Spatially Complex Diffraction-Limited Photolysis of Caged Calcium and IP3 Combined with High-Speed Confocal Imaging

Abstract

The novel Mosaic digital illumination system (Photonic Instruments/Andor Group) integrated into a Nikon A1R confocal microscope was used to uncage Ca (DM-nitrophen, NP-EGTA) or IP3 from multiple geometrically complex (Fig.) diffraction-limited subcellular regions and simultaneously measure [Ca]i with high-speed 2-dimensional confocal imaging (430 fps). The Mosaic System uses a computer controlled spatial light modulator to map a diffraction limited mask onto the specimen plane.
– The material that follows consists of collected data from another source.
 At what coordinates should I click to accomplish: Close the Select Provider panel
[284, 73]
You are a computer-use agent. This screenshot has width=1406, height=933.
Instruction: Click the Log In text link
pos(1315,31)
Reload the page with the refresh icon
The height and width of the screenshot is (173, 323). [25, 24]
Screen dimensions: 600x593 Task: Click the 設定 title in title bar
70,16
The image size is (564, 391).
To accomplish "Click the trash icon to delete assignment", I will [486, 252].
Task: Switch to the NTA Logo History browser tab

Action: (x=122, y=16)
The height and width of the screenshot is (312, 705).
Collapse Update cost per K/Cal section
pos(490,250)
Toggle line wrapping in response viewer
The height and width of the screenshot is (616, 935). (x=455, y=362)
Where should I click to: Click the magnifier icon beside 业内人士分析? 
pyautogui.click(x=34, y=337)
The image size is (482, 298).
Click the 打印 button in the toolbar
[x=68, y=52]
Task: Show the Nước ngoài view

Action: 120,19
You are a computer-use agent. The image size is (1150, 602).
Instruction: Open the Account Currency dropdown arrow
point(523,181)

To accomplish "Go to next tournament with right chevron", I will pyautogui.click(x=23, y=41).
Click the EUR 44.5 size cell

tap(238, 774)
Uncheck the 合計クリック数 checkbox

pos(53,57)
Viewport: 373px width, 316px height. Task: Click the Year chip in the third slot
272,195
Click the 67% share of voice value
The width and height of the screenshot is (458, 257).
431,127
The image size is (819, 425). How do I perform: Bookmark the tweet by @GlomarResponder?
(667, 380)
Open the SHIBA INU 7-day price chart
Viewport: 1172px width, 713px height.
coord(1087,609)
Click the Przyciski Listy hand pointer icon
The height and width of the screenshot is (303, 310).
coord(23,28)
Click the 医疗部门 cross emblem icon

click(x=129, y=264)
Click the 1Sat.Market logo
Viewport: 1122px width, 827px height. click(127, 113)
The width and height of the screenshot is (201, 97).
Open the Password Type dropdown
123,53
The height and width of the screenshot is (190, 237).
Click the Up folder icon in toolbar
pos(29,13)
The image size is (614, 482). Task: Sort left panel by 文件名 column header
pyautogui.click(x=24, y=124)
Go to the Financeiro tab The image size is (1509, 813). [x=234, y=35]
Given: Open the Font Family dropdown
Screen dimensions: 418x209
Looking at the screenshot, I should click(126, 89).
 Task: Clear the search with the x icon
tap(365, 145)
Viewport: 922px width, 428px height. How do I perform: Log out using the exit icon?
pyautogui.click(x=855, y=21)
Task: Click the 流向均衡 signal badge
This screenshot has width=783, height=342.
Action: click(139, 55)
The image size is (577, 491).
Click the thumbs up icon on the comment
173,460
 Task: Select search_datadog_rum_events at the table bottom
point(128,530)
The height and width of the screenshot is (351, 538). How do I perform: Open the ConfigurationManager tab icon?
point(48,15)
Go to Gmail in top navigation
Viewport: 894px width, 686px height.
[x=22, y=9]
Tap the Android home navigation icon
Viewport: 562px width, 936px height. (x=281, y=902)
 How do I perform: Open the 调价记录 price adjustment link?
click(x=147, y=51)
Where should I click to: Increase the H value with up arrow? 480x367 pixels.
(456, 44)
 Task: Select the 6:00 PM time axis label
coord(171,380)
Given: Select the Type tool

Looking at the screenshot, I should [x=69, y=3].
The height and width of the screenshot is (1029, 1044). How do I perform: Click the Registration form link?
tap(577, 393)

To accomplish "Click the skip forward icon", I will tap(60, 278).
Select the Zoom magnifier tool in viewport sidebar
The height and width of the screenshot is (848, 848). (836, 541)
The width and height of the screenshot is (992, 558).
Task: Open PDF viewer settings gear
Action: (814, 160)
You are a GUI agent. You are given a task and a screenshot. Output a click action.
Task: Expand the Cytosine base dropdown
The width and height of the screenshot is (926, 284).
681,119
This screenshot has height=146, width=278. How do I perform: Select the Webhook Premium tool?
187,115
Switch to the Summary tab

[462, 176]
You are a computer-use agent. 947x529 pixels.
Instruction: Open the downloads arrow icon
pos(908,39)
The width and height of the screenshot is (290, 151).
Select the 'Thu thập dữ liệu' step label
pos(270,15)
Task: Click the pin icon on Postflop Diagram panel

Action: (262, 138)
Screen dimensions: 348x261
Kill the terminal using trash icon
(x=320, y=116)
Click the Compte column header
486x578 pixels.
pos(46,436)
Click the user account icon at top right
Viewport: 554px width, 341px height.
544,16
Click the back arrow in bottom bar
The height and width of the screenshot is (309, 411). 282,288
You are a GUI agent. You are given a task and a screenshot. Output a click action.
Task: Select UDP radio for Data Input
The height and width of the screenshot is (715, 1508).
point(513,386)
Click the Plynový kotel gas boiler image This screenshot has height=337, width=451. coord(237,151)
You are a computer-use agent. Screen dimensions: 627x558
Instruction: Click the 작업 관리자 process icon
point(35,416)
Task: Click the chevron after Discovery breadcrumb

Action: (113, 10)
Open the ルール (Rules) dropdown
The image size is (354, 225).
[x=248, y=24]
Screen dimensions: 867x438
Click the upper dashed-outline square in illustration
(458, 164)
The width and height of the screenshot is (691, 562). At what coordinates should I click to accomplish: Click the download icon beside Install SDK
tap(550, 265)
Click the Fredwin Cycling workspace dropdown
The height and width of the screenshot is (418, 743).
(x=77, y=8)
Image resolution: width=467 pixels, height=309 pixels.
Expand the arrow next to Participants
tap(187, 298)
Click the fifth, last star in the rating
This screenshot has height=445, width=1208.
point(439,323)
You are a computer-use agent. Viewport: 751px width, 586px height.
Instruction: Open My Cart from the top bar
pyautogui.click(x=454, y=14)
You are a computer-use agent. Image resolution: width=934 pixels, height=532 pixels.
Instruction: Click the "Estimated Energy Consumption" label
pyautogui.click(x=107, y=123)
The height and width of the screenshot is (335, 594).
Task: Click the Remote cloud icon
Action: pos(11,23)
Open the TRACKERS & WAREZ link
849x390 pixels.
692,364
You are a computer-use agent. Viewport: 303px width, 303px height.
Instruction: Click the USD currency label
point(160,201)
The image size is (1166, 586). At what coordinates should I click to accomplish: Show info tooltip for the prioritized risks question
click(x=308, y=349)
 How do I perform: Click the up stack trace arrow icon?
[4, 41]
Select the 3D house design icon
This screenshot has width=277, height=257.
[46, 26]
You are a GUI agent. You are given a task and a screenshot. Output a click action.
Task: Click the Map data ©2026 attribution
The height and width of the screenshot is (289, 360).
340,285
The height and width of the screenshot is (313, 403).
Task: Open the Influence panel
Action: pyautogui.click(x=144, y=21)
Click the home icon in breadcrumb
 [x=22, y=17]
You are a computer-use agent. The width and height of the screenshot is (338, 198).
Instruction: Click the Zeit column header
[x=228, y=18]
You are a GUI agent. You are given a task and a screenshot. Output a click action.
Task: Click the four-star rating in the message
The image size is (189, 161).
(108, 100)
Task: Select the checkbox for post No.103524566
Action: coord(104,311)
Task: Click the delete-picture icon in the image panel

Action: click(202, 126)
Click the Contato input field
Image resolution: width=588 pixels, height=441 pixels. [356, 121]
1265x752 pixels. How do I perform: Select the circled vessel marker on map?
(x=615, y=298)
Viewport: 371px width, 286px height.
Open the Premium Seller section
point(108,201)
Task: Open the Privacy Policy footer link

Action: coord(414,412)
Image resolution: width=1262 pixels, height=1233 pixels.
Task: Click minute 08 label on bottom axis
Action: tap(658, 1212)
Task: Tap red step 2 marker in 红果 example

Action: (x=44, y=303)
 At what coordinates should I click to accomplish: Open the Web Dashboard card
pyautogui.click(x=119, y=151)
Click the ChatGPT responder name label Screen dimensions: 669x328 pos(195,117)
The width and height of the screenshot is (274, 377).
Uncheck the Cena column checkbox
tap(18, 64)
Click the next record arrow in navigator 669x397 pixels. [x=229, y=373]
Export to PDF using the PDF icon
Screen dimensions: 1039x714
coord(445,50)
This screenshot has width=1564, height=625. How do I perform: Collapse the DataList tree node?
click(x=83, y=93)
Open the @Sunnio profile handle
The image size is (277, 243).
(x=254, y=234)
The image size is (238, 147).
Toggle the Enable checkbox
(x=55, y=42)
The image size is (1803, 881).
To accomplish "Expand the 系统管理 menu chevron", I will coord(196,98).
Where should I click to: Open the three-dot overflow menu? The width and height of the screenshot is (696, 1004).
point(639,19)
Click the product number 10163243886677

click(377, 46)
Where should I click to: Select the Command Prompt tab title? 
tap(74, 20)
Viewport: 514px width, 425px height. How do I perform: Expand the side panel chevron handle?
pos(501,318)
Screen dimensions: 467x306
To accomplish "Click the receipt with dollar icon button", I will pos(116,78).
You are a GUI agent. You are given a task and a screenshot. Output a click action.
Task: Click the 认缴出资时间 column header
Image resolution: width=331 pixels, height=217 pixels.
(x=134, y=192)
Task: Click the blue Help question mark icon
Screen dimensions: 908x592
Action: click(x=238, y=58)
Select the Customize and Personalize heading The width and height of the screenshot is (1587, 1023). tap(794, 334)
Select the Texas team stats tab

A Digital Micromirror Device, consisting of a high speed array of hinge-mounted individually addressable, tiltable microscopic mirrors, directs continuous wave laser light (405 nm) onto the image plane according the user-defined diffraction limited mask. Local uncaging of Ca from multiple small regions of interest (0.63 micrometer diameter) generated artificial Ca sparks outside the cell and produced CICR inside permeabilized cardiac myocytes. Uncaging Ca from a 0.63x10 micrometer region triggered CICR and propagating Ca waves. Subsarcolemmal uncaging of IP3 initiated propagating Ca waves that originated within the region of uncaging, and caused increased peak amplitude of electrically evoked Ca transients and Ca alternans, suggesting that in cardiac myocytes Ca release from IP3 recpetors primes ryanodine receptor Ca release channels and enhances CICR.